Nuestra forma de abordar el problema fue como usualmente hacemos: contra-intuitiva. En pocas palabras agregamos complejidad en vez de reducirla y sentamos así la premisa de que fuera el primer edificio de esta altura en México sin columnas intermedias y con las cámaras plenas totalmente vacías. Lo anterior para intentar lograr garantizar un 100% de flexibilidad inmobiliaria.

La solución es semejante a resolver un tablero de ajedrez en donde las desventajas son evidentes y es necesario construir un algoritmo mental; o bien una salida que resuelva las severas limitantes que las premisas iniciales imponen. Entonces el esquema final es una sobre posición de un sistema perimetral de estacionamiento con una sola rampa central que envuelve un núcleo muy rígido de concreto y una estructura envolvente que se apoya en los muy reducidos espacios libres entre los cajones.

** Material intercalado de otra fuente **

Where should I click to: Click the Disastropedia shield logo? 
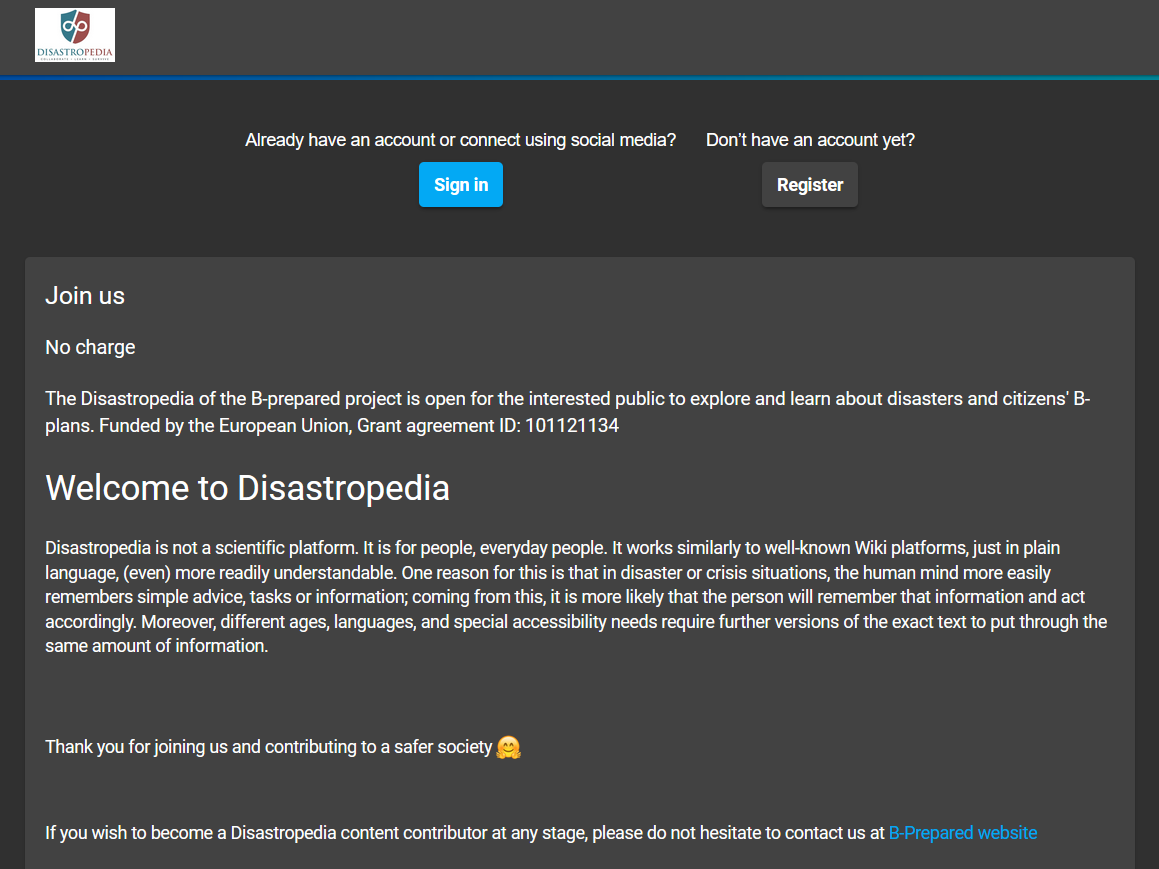[x=75, y=26]
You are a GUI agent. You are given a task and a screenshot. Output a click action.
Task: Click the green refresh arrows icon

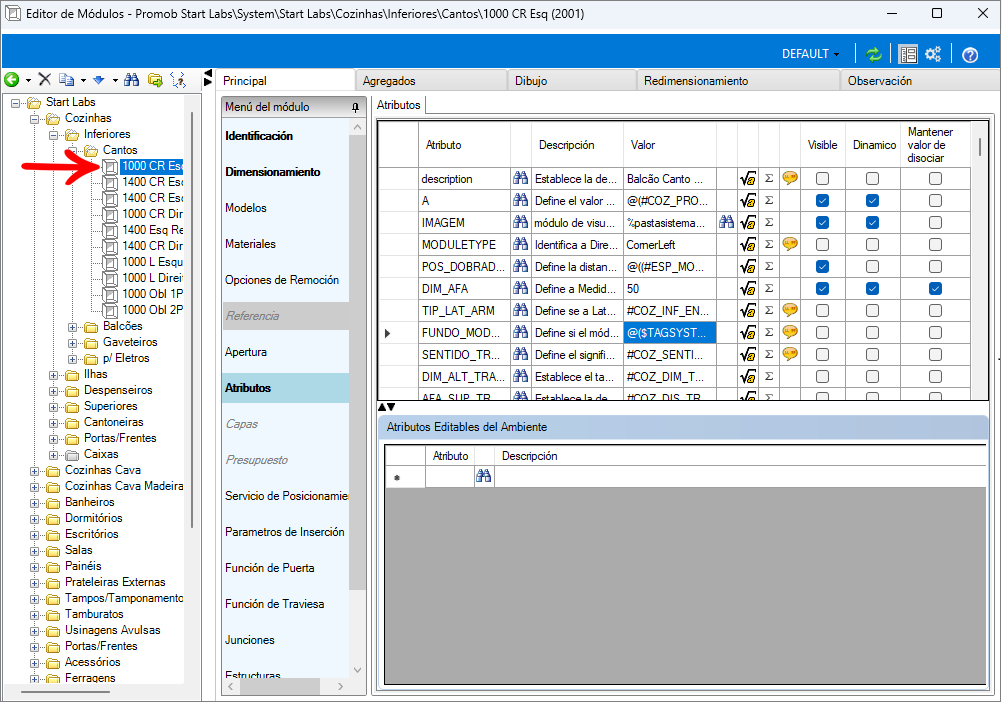pyautogui.click(x=874, y=54)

Para lograr el adecuado comportamiento sísmico dichas columnas trabajan como diafragmas en todos los pisos. La única columna que no baja al sótano, se bifurca en los primeros niveles y sirve como un gigantesco arriostre entre los apoyos. Los entrepisos están resueltos con sistemas de armaduras invertidas para que puedan tomar ondas sísmicas como crestas y valles.

El edificio cuenta con 17 niveles y 435 cajones de estacionamiento y se desarrolló en un total de 24,235 m2. El programa de la torre consta de más de 15,000 m2 rentables para oficinas y comercio.

Las consideraciones arquitectónicas son en mucho producto de la ingeniería y las decisiones de carácter urbano: abrir las vistas hacia san ángel en el bloque ejecutivo y pasar las oficinas de apoyo hacia el periférico. Producir una plaza de acceso que facilite los movimientos viales y que funciona estéticamente como una gran placa negra de donde se levanta la torre.

Los materiales son también producto de la estructura: concreto aparente y acero esmaltado. El cristal forra la envolvente completa y recibe un tratamiento especial de protección solar de acuerdo a cada orientación, por lo que cada fachada es distinta para evitar el excesivo asoleamiento y ganancia térmica.

La composición rompe los volúmenes en tres cuerpos para acentuar su verticalidad, el volado que es una curva que proyecta un canto filoso hacia el flujo del periférico, el segundo es el volumen principal que tiene tableros de 15×50 libres de columnas y ventanas con vistas expansivas en los tres lados; por último el volumen de instalaciones que originalmente estaba forrado con una rejilla y ahora es un cuerpo extrañamente sólido.